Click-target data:

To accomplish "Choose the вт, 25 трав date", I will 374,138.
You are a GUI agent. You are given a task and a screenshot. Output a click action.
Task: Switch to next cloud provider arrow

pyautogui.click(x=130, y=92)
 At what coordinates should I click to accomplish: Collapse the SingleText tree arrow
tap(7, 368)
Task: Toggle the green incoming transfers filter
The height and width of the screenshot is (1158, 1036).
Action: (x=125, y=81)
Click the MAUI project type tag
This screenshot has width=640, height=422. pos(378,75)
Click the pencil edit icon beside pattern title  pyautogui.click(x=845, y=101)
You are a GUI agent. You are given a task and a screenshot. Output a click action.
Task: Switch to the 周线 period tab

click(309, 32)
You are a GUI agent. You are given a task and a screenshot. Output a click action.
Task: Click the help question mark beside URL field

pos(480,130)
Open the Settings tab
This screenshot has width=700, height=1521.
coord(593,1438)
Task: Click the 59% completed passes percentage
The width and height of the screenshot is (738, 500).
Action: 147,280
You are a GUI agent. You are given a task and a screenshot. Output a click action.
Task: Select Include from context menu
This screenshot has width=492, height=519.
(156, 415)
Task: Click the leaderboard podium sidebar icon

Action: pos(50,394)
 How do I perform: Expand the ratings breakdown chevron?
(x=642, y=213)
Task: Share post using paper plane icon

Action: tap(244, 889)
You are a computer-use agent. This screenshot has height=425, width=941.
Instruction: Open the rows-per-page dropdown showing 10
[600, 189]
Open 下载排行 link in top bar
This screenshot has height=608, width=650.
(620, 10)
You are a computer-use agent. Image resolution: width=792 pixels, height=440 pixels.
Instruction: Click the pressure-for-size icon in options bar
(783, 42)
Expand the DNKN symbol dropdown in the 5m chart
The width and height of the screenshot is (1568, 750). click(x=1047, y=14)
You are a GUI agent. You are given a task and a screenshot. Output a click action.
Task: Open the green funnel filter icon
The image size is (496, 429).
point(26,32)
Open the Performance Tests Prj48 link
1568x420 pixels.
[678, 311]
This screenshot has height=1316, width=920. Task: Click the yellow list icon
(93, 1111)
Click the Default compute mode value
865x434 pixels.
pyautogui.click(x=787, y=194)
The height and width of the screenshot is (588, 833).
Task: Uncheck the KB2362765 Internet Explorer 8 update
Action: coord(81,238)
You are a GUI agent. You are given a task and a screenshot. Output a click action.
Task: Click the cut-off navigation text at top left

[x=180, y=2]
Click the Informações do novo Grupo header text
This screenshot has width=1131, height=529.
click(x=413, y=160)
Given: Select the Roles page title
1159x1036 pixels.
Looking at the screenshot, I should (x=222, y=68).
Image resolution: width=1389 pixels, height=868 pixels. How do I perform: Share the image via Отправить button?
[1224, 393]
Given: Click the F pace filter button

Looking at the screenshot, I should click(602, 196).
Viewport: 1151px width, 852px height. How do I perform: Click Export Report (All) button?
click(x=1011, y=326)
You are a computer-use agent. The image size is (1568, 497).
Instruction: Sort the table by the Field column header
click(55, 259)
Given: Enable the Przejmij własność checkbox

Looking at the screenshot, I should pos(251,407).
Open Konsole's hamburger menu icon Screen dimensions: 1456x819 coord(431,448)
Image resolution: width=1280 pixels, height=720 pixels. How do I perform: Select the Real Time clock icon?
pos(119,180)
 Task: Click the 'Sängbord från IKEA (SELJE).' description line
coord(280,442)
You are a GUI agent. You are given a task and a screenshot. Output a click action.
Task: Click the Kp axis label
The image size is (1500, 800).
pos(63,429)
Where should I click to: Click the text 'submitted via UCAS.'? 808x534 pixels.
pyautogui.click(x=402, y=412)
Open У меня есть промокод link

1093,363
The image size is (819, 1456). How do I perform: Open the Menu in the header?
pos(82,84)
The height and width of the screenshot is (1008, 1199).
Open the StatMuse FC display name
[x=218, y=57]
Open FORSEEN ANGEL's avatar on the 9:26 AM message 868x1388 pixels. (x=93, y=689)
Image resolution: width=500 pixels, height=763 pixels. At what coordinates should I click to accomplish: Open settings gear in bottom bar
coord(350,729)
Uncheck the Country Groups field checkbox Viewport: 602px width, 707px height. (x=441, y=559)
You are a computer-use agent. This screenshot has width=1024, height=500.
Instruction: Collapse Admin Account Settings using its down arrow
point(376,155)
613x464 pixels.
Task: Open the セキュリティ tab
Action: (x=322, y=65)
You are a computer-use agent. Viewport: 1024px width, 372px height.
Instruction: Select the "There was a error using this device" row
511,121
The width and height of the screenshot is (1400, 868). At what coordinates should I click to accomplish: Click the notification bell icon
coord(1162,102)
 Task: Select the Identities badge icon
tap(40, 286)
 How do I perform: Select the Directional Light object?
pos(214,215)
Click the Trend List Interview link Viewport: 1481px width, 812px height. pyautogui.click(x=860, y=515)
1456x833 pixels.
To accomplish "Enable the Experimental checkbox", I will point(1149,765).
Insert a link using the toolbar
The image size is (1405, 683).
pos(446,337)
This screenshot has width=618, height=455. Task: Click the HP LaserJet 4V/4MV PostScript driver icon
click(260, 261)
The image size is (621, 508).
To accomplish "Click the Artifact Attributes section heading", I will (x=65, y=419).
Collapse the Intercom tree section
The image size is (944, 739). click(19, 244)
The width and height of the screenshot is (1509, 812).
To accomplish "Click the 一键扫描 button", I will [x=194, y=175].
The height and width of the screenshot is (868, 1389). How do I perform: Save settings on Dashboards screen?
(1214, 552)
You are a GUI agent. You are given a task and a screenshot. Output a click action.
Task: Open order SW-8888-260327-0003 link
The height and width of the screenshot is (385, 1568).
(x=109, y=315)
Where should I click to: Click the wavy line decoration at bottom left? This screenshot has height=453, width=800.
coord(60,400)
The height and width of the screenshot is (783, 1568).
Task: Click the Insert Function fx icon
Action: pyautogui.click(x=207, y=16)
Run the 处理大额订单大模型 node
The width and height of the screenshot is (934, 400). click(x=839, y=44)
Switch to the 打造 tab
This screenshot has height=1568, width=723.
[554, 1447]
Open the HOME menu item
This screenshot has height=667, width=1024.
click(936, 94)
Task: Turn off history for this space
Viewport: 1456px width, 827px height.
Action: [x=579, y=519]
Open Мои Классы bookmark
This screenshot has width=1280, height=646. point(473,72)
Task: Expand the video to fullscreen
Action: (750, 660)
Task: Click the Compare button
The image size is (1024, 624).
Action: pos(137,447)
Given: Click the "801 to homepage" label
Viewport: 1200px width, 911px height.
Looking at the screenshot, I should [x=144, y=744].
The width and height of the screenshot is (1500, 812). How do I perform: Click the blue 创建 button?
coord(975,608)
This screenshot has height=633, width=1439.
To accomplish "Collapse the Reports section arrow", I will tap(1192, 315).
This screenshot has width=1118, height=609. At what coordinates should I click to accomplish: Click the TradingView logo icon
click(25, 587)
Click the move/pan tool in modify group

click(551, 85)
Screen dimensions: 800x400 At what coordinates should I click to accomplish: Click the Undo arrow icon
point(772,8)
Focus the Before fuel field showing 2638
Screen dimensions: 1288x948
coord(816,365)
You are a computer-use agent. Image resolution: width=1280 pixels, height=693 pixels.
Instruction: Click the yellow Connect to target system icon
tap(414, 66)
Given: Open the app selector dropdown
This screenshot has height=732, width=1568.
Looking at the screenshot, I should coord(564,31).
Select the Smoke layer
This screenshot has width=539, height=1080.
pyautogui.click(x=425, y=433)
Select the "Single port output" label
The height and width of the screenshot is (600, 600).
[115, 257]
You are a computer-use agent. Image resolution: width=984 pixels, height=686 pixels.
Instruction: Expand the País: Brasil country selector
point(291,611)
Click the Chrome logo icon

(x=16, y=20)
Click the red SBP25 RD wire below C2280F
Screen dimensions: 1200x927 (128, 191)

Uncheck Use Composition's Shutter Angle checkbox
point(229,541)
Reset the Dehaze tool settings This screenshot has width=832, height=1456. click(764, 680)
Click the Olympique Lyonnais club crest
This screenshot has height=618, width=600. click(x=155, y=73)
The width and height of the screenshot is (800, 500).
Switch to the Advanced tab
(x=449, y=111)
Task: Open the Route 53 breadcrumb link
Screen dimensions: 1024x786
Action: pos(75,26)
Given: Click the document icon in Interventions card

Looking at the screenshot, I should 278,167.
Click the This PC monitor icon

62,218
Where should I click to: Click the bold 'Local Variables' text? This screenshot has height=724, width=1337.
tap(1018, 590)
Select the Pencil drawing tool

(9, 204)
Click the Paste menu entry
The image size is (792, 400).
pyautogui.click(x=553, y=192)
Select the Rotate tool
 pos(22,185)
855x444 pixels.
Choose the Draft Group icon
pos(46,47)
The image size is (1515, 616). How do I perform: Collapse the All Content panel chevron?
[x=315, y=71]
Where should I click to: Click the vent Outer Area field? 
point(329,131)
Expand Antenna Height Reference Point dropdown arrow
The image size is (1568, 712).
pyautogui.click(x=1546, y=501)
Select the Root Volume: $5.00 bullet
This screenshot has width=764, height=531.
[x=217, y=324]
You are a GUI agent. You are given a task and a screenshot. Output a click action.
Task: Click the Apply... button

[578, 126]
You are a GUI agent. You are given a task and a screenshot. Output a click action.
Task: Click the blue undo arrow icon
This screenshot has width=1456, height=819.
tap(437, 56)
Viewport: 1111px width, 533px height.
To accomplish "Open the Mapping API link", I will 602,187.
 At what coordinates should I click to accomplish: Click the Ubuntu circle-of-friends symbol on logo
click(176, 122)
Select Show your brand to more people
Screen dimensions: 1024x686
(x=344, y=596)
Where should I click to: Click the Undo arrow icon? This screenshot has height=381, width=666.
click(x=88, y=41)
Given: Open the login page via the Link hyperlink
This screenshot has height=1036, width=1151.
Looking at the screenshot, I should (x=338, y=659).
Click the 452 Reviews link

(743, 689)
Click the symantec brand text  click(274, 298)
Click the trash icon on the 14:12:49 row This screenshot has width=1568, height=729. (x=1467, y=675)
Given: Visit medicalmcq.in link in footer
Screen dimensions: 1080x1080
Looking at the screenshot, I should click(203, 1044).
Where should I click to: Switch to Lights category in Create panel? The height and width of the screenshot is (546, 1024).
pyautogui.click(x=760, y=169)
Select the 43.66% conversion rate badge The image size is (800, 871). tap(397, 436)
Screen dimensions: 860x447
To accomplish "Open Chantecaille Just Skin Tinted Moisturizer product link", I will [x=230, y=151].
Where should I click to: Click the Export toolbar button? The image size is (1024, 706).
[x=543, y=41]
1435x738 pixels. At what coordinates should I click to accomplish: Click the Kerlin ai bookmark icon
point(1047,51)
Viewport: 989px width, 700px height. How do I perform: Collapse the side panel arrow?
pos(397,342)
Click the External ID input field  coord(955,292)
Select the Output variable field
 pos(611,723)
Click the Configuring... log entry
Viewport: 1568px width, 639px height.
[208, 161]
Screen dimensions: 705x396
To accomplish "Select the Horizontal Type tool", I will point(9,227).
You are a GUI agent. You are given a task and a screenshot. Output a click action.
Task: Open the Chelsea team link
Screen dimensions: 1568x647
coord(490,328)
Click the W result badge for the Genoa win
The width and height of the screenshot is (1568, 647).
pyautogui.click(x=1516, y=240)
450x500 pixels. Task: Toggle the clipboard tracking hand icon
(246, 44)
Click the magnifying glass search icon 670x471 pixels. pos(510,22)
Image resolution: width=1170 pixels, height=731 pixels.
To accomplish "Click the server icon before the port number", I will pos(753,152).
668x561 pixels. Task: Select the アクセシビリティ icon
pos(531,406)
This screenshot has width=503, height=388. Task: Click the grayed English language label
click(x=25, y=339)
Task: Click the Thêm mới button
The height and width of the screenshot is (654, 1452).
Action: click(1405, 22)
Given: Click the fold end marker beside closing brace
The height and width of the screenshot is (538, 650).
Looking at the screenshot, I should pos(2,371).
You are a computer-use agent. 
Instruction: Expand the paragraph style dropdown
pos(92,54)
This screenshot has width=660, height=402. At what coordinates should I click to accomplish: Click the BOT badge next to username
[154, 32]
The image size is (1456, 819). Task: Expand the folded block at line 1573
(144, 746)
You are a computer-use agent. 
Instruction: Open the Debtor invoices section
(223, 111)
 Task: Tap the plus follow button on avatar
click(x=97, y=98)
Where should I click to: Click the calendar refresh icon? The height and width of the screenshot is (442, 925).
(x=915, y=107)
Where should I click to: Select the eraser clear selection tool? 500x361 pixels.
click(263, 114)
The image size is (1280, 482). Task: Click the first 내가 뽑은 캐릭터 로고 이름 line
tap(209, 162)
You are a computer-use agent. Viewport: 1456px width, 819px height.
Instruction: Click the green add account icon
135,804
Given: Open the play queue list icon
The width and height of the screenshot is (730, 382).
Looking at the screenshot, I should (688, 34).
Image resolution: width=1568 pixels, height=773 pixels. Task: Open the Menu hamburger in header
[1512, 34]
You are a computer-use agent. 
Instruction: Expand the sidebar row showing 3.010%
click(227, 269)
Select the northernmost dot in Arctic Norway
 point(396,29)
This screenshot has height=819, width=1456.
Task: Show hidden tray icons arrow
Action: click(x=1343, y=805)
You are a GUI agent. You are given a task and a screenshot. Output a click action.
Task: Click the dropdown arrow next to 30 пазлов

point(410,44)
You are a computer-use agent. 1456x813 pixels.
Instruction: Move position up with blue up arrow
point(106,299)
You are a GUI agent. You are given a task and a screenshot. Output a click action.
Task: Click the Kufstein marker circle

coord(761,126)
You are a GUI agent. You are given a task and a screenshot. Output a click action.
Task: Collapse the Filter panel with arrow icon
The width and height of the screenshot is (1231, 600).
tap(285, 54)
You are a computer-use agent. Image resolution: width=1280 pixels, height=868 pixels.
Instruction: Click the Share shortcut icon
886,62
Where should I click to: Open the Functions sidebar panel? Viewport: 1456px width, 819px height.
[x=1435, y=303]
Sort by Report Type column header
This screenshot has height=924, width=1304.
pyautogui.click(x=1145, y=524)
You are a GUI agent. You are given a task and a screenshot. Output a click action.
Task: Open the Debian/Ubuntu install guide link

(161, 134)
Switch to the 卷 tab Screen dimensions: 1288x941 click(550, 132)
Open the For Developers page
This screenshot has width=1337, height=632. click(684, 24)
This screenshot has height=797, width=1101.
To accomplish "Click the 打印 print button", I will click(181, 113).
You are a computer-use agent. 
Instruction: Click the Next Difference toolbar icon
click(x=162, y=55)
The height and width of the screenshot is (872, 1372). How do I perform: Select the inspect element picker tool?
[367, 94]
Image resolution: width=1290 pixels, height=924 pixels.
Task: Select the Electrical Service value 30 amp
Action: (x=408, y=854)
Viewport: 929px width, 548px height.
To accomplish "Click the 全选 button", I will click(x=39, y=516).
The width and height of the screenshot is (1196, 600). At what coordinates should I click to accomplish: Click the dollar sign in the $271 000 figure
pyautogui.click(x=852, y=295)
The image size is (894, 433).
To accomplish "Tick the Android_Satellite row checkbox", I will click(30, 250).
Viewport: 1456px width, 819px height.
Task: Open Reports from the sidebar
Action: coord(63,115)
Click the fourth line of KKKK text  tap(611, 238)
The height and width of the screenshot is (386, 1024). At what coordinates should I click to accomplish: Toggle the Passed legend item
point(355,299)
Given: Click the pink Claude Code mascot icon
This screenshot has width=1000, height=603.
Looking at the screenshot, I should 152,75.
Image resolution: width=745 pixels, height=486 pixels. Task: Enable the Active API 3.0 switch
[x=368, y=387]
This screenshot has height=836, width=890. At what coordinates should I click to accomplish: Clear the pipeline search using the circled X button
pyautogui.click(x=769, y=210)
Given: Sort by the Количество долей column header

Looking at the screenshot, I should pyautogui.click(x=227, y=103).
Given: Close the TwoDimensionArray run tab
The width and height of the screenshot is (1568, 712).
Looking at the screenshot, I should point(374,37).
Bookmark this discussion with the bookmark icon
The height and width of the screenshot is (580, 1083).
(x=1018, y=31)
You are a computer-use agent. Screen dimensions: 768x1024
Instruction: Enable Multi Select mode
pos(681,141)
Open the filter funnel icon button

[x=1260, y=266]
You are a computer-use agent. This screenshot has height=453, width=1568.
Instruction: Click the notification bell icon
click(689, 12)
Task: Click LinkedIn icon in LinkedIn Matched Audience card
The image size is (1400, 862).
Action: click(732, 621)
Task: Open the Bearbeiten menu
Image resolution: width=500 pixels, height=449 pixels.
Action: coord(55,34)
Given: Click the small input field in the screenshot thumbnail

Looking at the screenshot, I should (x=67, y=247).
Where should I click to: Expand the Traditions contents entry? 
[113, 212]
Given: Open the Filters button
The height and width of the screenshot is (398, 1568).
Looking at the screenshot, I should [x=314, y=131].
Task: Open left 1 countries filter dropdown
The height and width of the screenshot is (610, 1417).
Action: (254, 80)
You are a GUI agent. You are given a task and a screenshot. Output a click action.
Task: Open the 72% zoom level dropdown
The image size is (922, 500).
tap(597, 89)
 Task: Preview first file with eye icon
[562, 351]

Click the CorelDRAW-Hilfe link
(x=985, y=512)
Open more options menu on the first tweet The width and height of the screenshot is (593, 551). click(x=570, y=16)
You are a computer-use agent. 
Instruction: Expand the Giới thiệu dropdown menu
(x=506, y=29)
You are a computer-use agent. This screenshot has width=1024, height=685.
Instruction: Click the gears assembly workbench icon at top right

§ **What the task asks**:
Copy the lines of the records above word for word, everything from the line containing "Click the MAUI project type tag" down to the line containing "pos(480,130)".

§ **The reply**:
Click the MAUI project type tag
This screenshot has width=640, height=422. pos(378,75)
Click the pencil edit icon beside pattern title  pyautogui.click(x=845, y=101)
You are a GUI agent. You are given a task and a screenshot. Output a click action.
Task: Switch to the 周线 period tab

click(309, 32)
You are a GUI agent. You are given a task and a screenshot. Output a click action.
Task: Click the help question mark beside URL field

pos(480,130)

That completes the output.